Boundary detection is a fundamental computer vision problem that is essential for a variety of tasks, such as contour and region segmentation, symmetry detection and object recognition and categorization. We propose a generalized formulation for boundary detection, with closed-form solution, applicable to the localization of different types of boundaries, such as object edges in natural images and occlusion boundaries from video. Our generalized boundary detection method (Gb) simultaneously combines low-level and mid-level image representations in a single eigenvalue problem and solves for the optimal continuous boundary orientation and strength. The closed-form solution to boundary detection enables our algorithm to achieve state of the art results at a significantly lower computational cost than current methods. We also propose two complementary novel components that can seamlessly be combined with Gb: first, we introduce a soft-segmentation procedure that provides region input layers to our boundary detection algorithm for a significant improvement in accuracy, at negligible computational cost; second, we present an efficient method for contour grouping and reasoning, which when applied as a final post-processing stage, further increases the boundary detection performance.
Graph Matching and MAP Inference in Markov Random Fields are important problems in computer vision that arise in many current applications. We present several efficient methods for graph and hyper-graph matching, MAP inference and parameter learning.

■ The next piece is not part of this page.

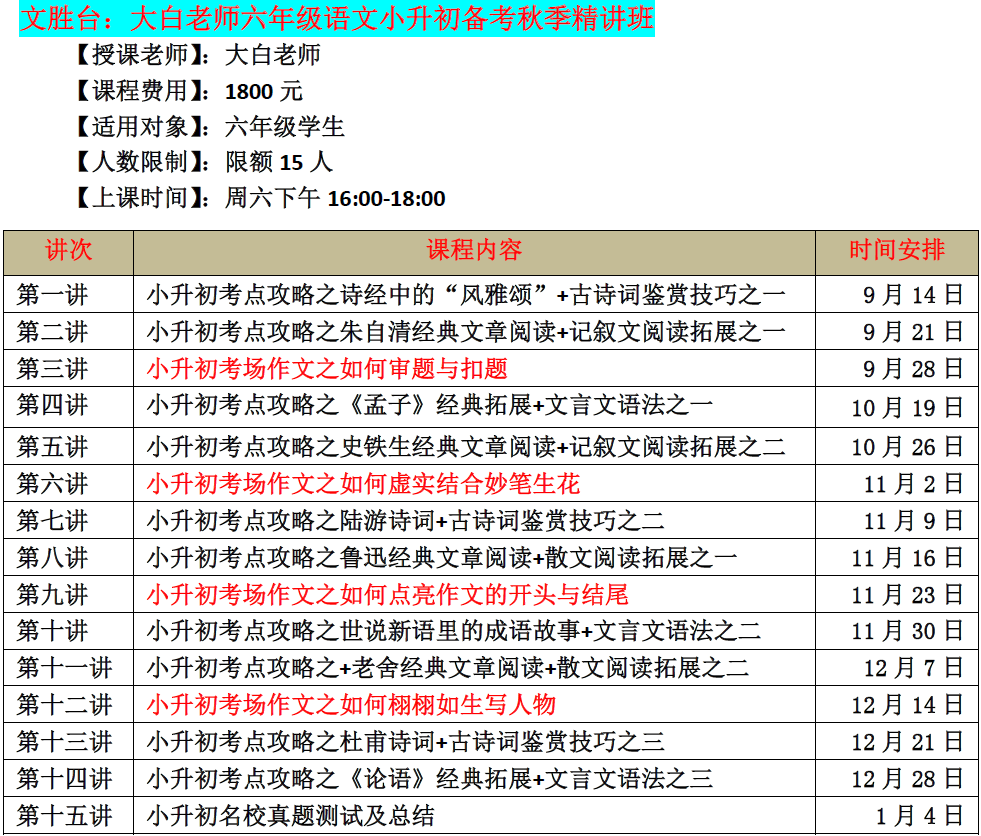Click the 周六下午 16:00-18:00 class time
The width and height of the screenshot is (981, 836).
point(335,198)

We provide links to our publications, code and the datasets, on which we performed experiments and comparisons with other current approaches.
We propose an efficient method for complex optimization problems that often arise in computer vision. While our method is general and could be applied to various tasks, it was mainly inspired from problems in computer vision, and it borrows ideas from scale space theory. One of the main motivations for our approach is that searching for the global maximum through the scale space of a function is equivalent to looking for the maximum of the original function, with the advantage of having to handle fewer local optima. Our method works with any non-negative, possibly non-smooth function, and requires only the ability of evaluating the function at any specific point. The algorithm is based on a growth transformation, which is guaranteed to increase the value of the scale space function at every step, unlike gradient methods. To demonstrate its effectiveness we present its performance on a few computer vision applications, and show that in our experiments it is more effective than some well established methods such as MCMC, Simulated Annealing and the more local Nelder-Mead optimization method.